Das letzte Mal so mies während eines Gigs fühlte ich mich in Duisburg auf einer Bühne die sich „Love Stage“ genannt hat, und diese Tragödie in Japan hat es nun geschafft meine Gedanken ebenso zu fesseln, und ich überlege mir warum das so ist und vor allem fühle ich mich mies wenn ich mich dabei ertappe daß es beim Erdbeben in Haiti oder der Flutwelle 2005 in Asien zwar auch schlimm, aber nicht so krass war wie jetzt. Und das, obwohl dort ungleich mehr Menschen ihr Leben verloren haben. Bin ich ein schlechter Mensch wenn ich jetzt trotzdem Gigs spiele und einen auf „gude Laune“ mache?

Meine Antwort ist: Nein!
Ich komme langsam aber sicher zu dem Schluß, daß es dieses Mal etwas anderes ist weil Japan, nicht wie Haiti oder auch Thailand, ein Land ist, das vom Entwicklungsstatus her ziemlich vergleichbar ist mit meinem Heimatland, und das gepaart mit der Tatsache auch schon öfters dort gewesen zu sein, dort nette Freund zu haben und zu allem Überfluß auch zu wissen wie sehr dieses Land schon vor Jahrzehnten einmal unter der Entdeckung der „Möglichkeit zur Energiefreisetzung durch Kernspaltung“ gelitten hat, macht einfach alles anders.

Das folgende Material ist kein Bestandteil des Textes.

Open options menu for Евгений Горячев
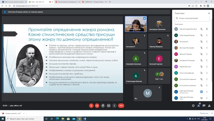 207,54
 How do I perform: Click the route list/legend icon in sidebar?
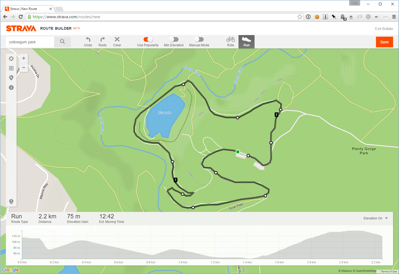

Ich hatte schon als Kind immer ein mulmiges Gefühl wenn wir beim Verwandtenbesuch am ein oder anderen Sonntag am Kernkraftwerk Grafenrheinfeld vorbeifuhren, ganz so als gäbe es eine natürliche Intuition die einen vermuten lässt daß in dieser Betonkuppel Sachen geschehen, von denen wir Pupser in der Evolution lieber die Finger lassen sollten, aber das jetzt miterleben zu müssen wie über ein so zivilisiertes Land auf einmal so unfassbar viel Leid hereinbricht, das ist ein ganz anderes Kaliber.

Und gleichzeitig stelle ich dann fest, wie bewundernswert dieses Volk mit all dem umgeht und komme zu dem Schluß daß man sein Leben eben einfach weiterleben muß, nicht aufgeben darf, und vor allem nie die Hoffnung verlieren darf daß es auch wieder die Sonne scheinen wird. Und auf was könnte das besser zutreffen als auf das Land der aufgehenden Sonne?

Vielleicht sparst Du dir das Geld für den nächsten Wodkabull oder was Du sonst so konsumierst, und füllst dann am Montag einen Überweisungsschein aus, der an das Rote Kreuz in Japan geht. Da ist dein Geld zwar nicht so „hochprozentig“ angelegt wie in Wodka, aber sinnvoller dafür allemal…

Und feiern warst Du trotzdem, und hast damit so viel positive Energie freigesetzt wie es kein Reaktor der Welt jemals schaffen wird.

Hoffen wir einfach, daß die dann über Umwege durchs Universum bei den Menschen landet, die sie wirklich brauchen können.

Egal ob Japan, Haiti oder wo auch immer!